━━━ Excerpt provided ━━━

Fr. Michael Williams
"Rejoice in the Lord always, and again I say rejoice."
05th Sunday in Ordinary Time (Year A)
We know that salt has many uses. And you don’t need to much of it to make it effective. Small amounts of salt can season and preserve food; and it can be used to keep the roads clear of ice too! Salt has also been recommended over centuries for it’s cleansing qualities. I suppose that’s where we get the saying, ‘rubbing salt in the wound’.
So we see that salt can have a significant impact when it is utilized.
It’s probably with this in mind that Jesus tells His disciples, ‘You are the salt of the earth’. It’s because Jesus wants His disciples to significantly add a positive flavour to the world around them.
One of the most important areas where Jesus’ disciples have had a major impact over the centuries is in their care for the sick. Our Lord Himself reached out to the sick, so it’s hardly surprising that He wants His followers to as well. This is an area where we can be, ‘salt to the earth and light for the world’. The Chaplaincy team in a hospital is part of that. Bringing patients to Mass, taking them Holy Communion and praying with them, or just showing an interest in them by visiting them, is Christianity in action.
It’s also worth noting that many doctors, nurses, ancillary staff in hospitals are driven by their faith to serve God’s people with compassion, care and healing. In essence serving the sick is serving God.

━━━ Dataset excerpts ━━━

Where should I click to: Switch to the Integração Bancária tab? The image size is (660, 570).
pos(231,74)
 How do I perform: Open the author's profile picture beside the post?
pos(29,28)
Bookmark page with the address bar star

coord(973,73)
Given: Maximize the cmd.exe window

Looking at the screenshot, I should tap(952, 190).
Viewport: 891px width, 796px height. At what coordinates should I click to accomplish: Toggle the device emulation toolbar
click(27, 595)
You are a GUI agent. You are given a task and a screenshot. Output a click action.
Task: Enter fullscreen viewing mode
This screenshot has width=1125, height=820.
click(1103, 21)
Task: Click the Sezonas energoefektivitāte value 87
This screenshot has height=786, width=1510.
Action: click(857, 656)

━━━

> **What to work on**
Reproduce without changes the passage of the reflection on salt that opens with the words containing "So we see that" and closes with "world around them.".

> **Result of this task**
So we see that salt can have a significant impact when it is utilized.
It’s probably with this in mind that Jesus tells His disciples, ‘You are the salt of the earth’. It’s because Jesus wants His disciples to significantly add a positive flavour to the world around them.